Maintaining a substrate of fine gravel or sand no deeper than 4 inches, having live plants rooted in the substrate, and keeping Malaysian Livebearing snails are the best and safest methods of providing a healthy biological system for aerobic and denitrifying anaerobic bacteria.

Bacterial blooms

These are most common in new tanks. Established tanks rarely have them, except when the balance is disturbed [explained below]. Heterotrophs appear sooner and faster. They build many of the biofilms that all bacteria use to adhere to surfaces, and they reproduce much faster, around 15 to 60 minutes, compared to hours for the autotrophs. So if heterotrophs cause the bacterial bloom in a new tank, and yet there is very little if any obvious organic waste, how? Well, when water is dechlorinated, it can suddenly support bacteria, and the "organic waste" in the water itself feeds the heterotroph bacteria and it very rapidly reproduces and clouds the tank milky white. This will occur in fishless cycling with just ammonia. It is usually less likely, or will be minimal by comparison, with live plants because they assimilate nutrients from organics.

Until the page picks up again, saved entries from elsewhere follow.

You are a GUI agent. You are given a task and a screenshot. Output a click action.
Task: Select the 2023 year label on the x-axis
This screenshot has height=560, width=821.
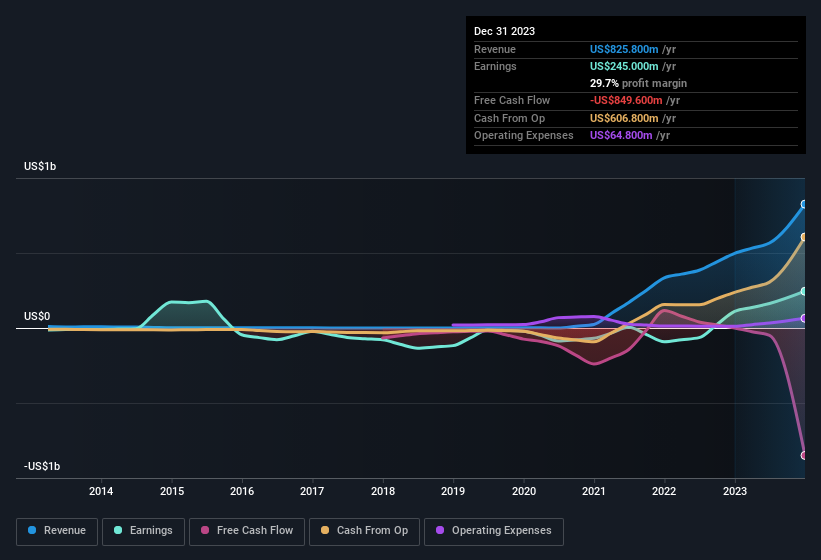click(x=735, y=491)
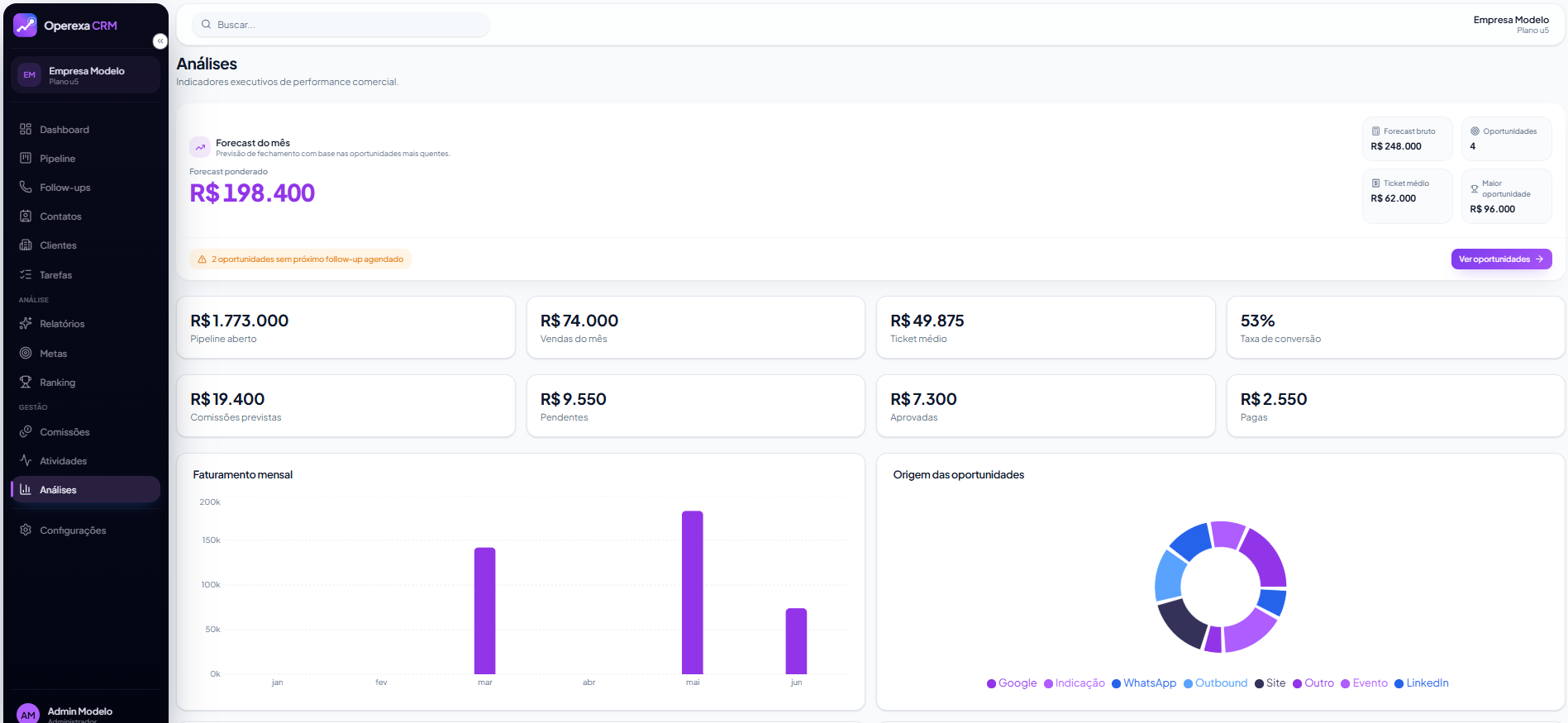The height and width of the screenshot is (723, 1568).
Task: Toggle the WhatsApp legend item
Action: click(1144, 683)
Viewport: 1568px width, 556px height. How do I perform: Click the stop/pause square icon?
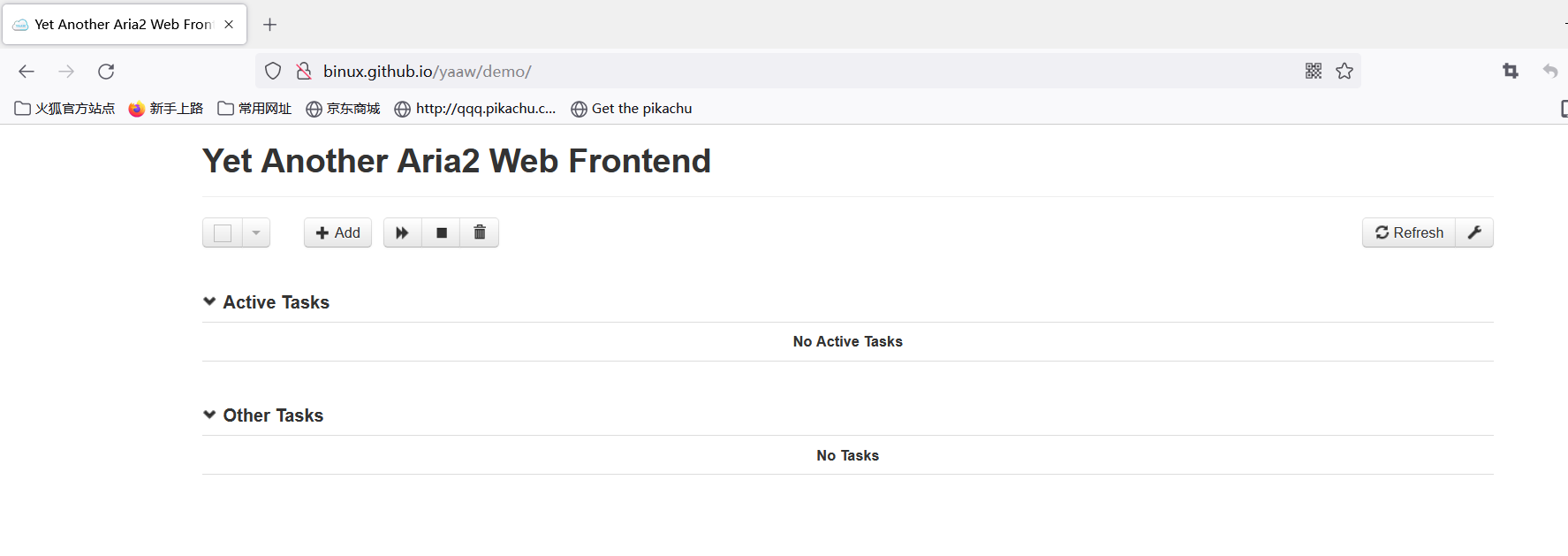(x=442, y=232)
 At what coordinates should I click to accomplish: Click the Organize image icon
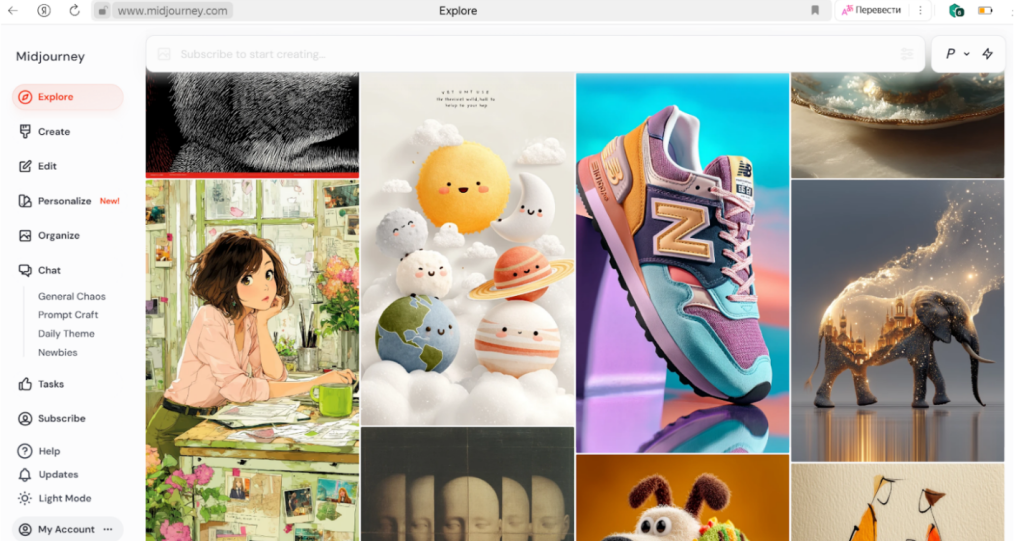[x=26, y=236]
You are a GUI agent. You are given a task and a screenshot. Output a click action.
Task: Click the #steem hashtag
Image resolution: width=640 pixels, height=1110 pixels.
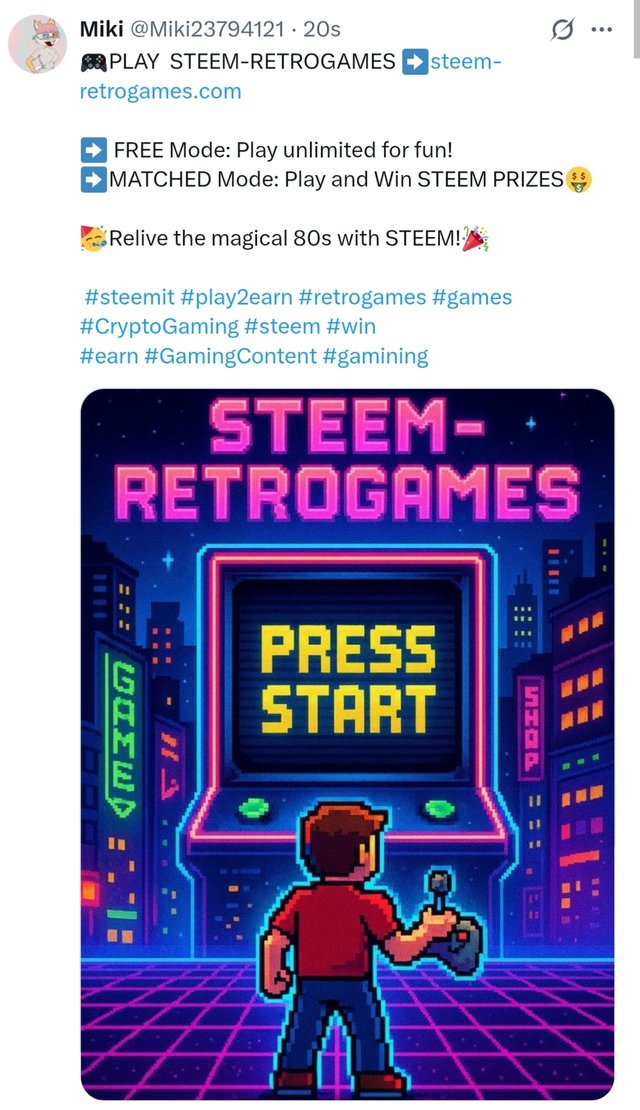point(282,326)

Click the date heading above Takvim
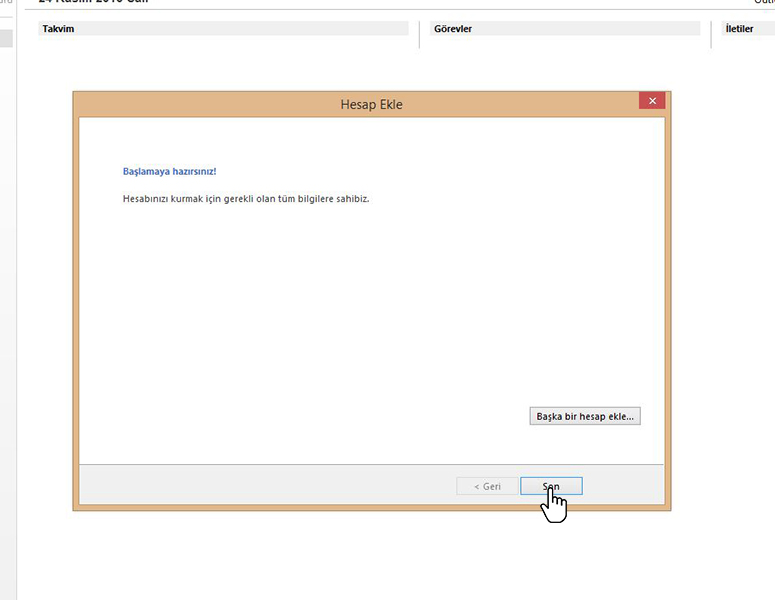point(93,2)
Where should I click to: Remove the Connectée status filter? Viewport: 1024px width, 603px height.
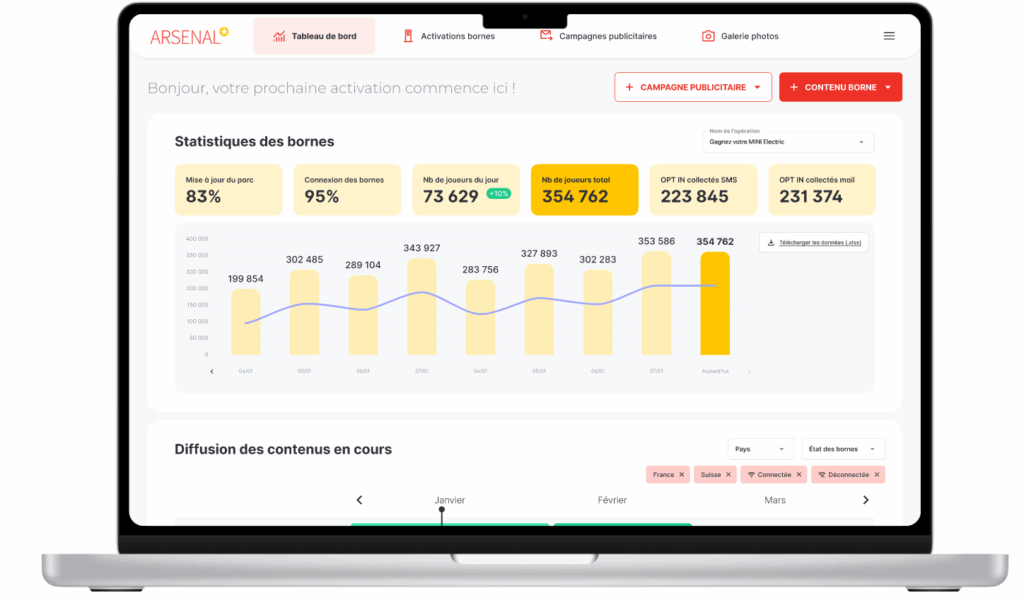pyautogui.click(x=798, y=474)
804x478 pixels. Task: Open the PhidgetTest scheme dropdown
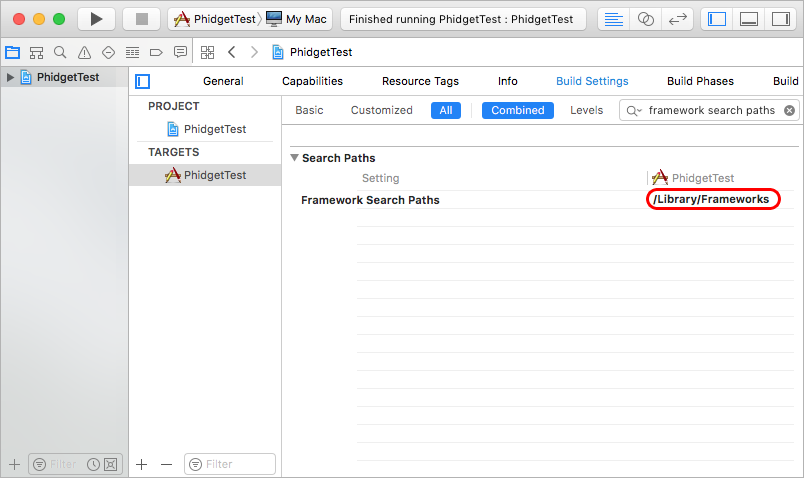coord(215,19)
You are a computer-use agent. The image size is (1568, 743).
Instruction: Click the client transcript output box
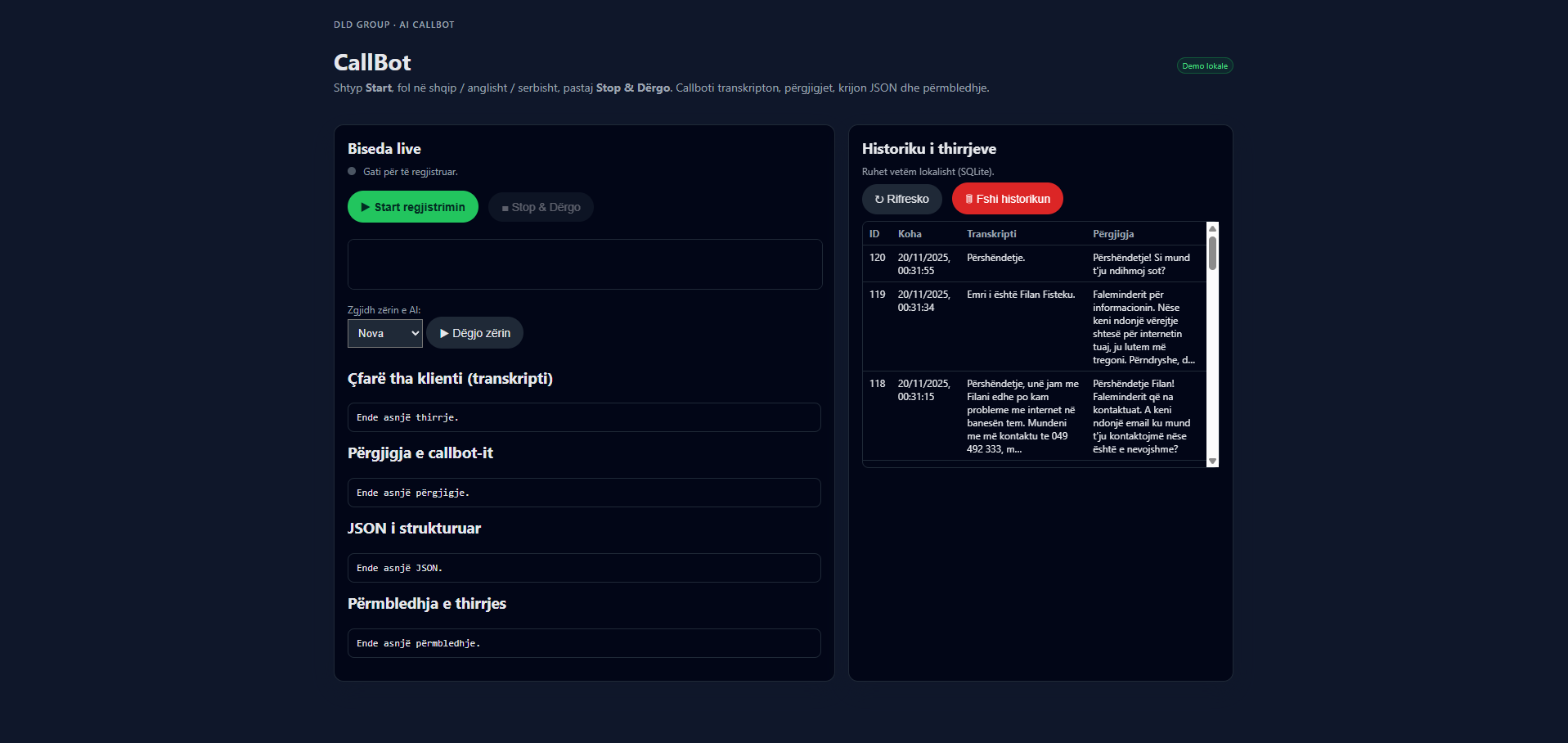coord(584,417)
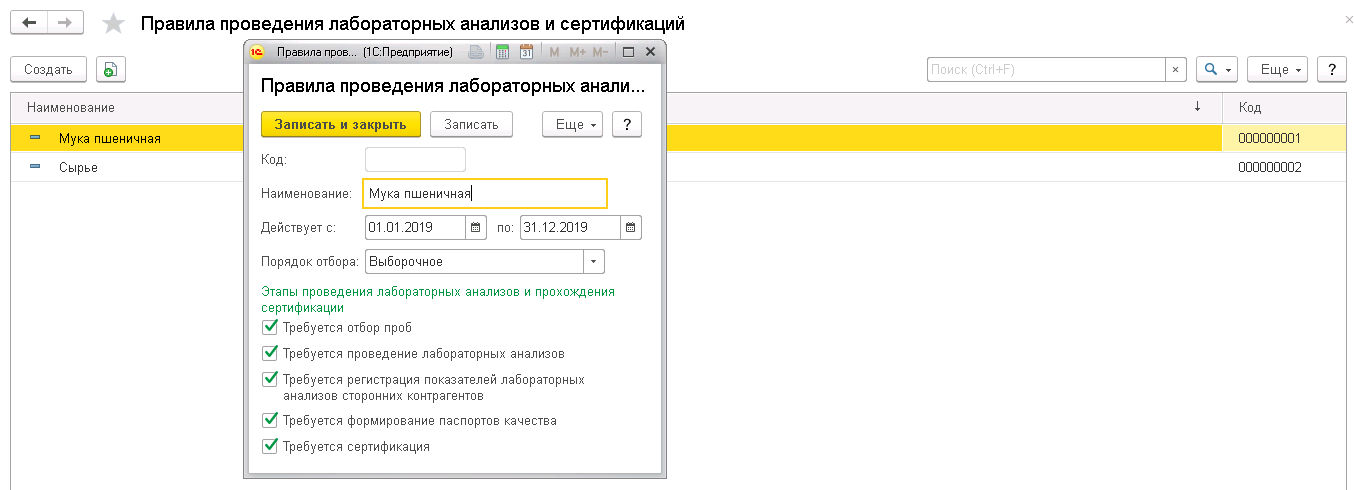Image resolution: width=1354 pixels, height=490 pixels.
Task: Toggle Требуется проведение лабораторных анализов checkbox
Action: click(269, 353)
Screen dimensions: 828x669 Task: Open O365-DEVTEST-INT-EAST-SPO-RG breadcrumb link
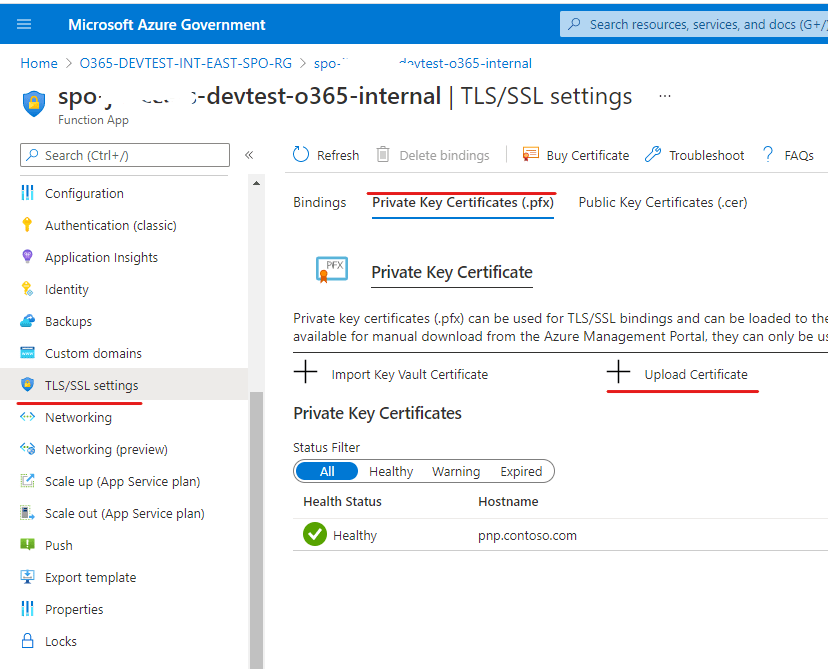(186, 63)
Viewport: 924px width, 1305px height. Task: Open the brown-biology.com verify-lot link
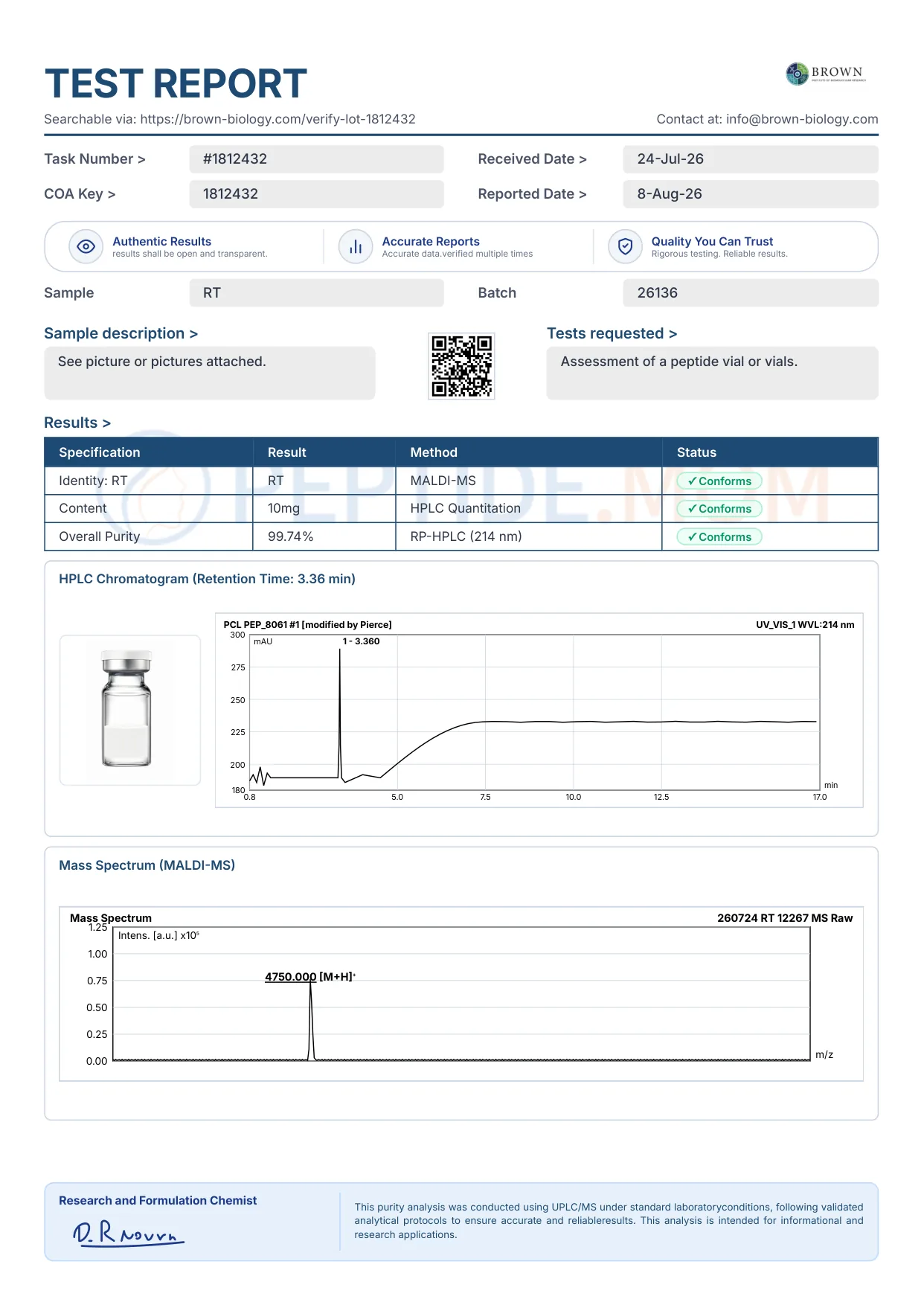[277, 119]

As was previously mentioned, heterotrophs are facultative anaerobes—u
nlike autotrophs which need oxygen—so they can switch between aerobic and anaerobic depending upon the environment. This is why they can kill so many nitrifying bacteria in filters when the filter is allowed to get clogged. When heterotrophs bloom in the water they switch to being aerobic and consume vast amounts of oxygen. This is the real danger of a bacteria bloom, as it can starve the fish of oxygen. Increasing aeration may be advisable.

In an established tank, a bacterial bloom is caused by something that upsets the biological balance by increasing the organic matter too quickly, such as overfeeding, excessive decaying plant and animal matter, excess waste from overcrowding, etc. Here, the heterotrophs quickly reproduce by feeding on this organic matter. This produces ammonia as a by-product, and the sudden surge in ammonia overtakes the nitrifying bacteria that need time to "catch up." Live plants again help here, as they can assimilate and/or take up considerable quantities of ammonia faster. Note that the bacterial bloom causes the rise in ammonia, not the opposite as some may think.

A water change is not recommended to clear a bacterial bloom. When the free-floating heterotrophs are removed, the others will reproduce even faster to compensate, thus worsening the bloom. If left alone, they usually dissipate in a few days. In an established tank, however, the source of the problem should be removed. Clean the gravel, remove decaying matter, don’t overfeed, reduce overstocking, etc. And be aware of the oxygen shortage issue.


Endnotes:

[1] For more detailed information, see “Nitrogen Cycle,” The Skeptical Aquarist website. Also Neil Frank, “Ammonia Toxicity to Freshwater Fish” on The Krib website. Also Robert T. Ricketts, “Aquarium Microbes, Part 1, Nitrification” on The Aquarium Wiki website.

[2] Paul C. Burrell, Carol M. Phalen, and Timothy A. Hovanec, “Identification of Bacteria Responsible for Ammonia Oxidation in Freshwater Aquaria,” Applied and Environmental Microbiology, December 2001, pp. 5791-5800.

[3] Hovanec, T. A., L. T. Taylor, A. Blakis and E. F. DeLong, “Nitrospira- Like Bacteria Associated with Nitrite Oxidation in Freshwater Aquaria,” Applied and Environmental Microbiology, Vol. 64, No. 1, pp. 258-264.

[4] Kim, D.J., D.I. Lee and J. Keller (2006), “Effect of temperature and free ammonia on nitrification and nitrite accumulation in landfill leachate and analysis of its nitrifying bacterial community by FISH,” Bioresource Technology 97(3), pp. 459-468.

[5] Kmuda, “Aquarium Bacteria and Filtration Manifesto,” Parts 1 and 2, OscarFish website.

[6] Strohmeyer, Carl, “Nitrogen Cycle and Aquarium & Pond Cycling,” American Aquarium Products website.